At the TechLines: Cloud Control event held last month, panellists discussed the ins and outs of reliability and security of the cloud, asking whether companies can trust someone else with their data.
Written by Suzanne Tindal, Contributor

At the TechLines: Cloud Control event held last month, panellists discussed the ins and outs of reliability and security of the cloud, asking whether companies can trust someone else with their data.

ABC New Inventors host James O'Loghlin came to the crux of the issue by saying that companies and people always feel the safest about services they can control themselves.

"If I had a service on my house where they said, 'You don't have to lock your door any more, we'll come around and lock it for you', I would feel more comfortable knowing I was responsible for locking the door because the consequences of it being unlocked are big," he said.

Microsoft director of Developer and Platform Evangelism Gianpaolo Carraro said that this issue was the same as when people migrated from hiding their money in their mattresses to trusting banks to keep it. "At some point there was mistrust," he said.

IBM R&D Australia director and chief technologist Glenn Wightwick agreed, but pointed out that more came into play than a simple issue of trust, including where the data was stored.

"There are certainly situations where there is going to be sort of legislation and privacy laws in various countries which may, depending on the type of data, actually restrict you from having it offshore," he said.

Futurist Mark Pesce had earlier pointed out that certain cloud companies were opening in Australia to specifically help companies hemmed in by legislation.

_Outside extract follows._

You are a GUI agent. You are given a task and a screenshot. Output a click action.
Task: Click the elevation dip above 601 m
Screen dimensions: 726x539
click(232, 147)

He said that such issues made the distinction between private and public cloud important, with companies who were concerned about security and privacy being able to opt for private cloud.

IBM's Wightwick pointed out that the private cloud should be constructed so that it can be migrated to public cloud in the future when security and privacy issues are addressed.

Meanwhile, Ovum analyst Kevin Noonan believed that wary companies should go to their current outsourcers for cloud services.

"If security is your absolute concern, go to your service providers that you have contracts with today and ask them, do you have a cloud offering."

Carraro believed that most cloud providers were going to offer better security than in-house IT could in any case.

Wightwick agreed.

"We've probably all been in organisations where you could drive a bus through security," he said.

Pesce, however, cautioned that cloud did introduce an additional point of risk, saying that the network reach was only as reliable as any of the links between the company and the cloud provider.

"You always have to think that once you've pushed things out to the cloud you have introduced another element that can fail," he said.

Yet Ovum's Noonan believed that, while such risks needed to be taken into account, they shouldn't be paralysing.

"If you took no risks at all you'd get nowhere," he said.

The "unsung heros" of the IT organisation, he said, those working in security and the enterprise architects, "the people who worry about where all the bits fit together" would see an era of importance.

"[These] people who understand what [level of] risk is reasonable — their time has really come."